>> start ITEMS

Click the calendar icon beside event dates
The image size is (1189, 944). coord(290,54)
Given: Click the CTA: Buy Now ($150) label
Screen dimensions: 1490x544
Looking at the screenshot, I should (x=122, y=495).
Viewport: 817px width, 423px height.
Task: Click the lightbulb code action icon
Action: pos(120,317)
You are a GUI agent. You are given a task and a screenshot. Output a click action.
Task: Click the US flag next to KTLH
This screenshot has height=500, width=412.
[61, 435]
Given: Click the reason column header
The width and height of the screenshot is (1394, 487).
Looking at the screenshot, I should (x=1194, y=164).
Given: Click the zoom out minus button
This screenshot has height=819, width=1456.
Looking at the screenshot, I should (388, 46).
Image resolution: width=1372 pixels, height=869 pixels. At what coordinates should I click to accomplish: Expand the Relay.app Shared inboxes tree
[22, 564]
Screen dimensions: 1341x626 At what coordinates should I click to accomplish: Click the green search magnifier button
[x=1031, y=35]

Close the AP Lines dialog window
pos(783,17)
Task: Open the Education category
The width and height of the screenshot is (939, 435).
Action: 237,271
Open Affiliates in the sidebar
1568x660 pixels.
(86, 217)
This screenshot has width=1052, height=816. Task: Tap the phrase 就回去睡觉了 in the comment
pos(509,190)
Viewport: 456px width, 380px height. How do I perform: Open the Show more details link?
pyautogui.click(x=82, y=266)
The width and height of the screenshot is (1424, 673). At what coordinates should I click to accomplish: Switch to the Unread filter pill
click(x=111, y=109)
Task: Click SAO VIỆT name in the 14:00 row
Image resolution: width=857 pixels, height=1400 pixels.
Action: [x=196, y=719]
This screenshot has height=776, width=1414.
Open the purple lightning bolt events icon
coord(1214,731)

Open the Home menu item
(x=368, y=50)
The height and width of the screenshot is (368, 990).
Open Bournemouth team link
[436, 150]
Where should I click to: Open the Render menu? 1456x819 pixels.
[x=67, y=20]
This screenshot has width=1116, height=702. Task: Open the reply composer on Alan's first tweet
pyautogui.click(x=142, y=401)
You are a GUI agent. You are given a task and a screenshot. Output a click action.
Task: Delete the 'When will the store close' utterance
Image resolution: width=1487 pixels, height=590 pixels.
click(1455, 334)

>> end ITEMS

▸ **WORK TO COMPLETE**
Locate each line in the items above that contains the word "accomplish", and copy those lines out in full.

▸ **WORKED ANSWER**
Image resolution: width=1372 pixels, height=869 pixels. At what coordinates should I click to accomplish: Expand the Relay.app Shared inboxes tree
Screen dimensions: 1341x626 At what coordinates should I click to accomplish: Click the green search magnifier button
The width and height of the screenshot is (1424, 673). At what coordinates should I click to accomplish: Switch to the Unread filter pill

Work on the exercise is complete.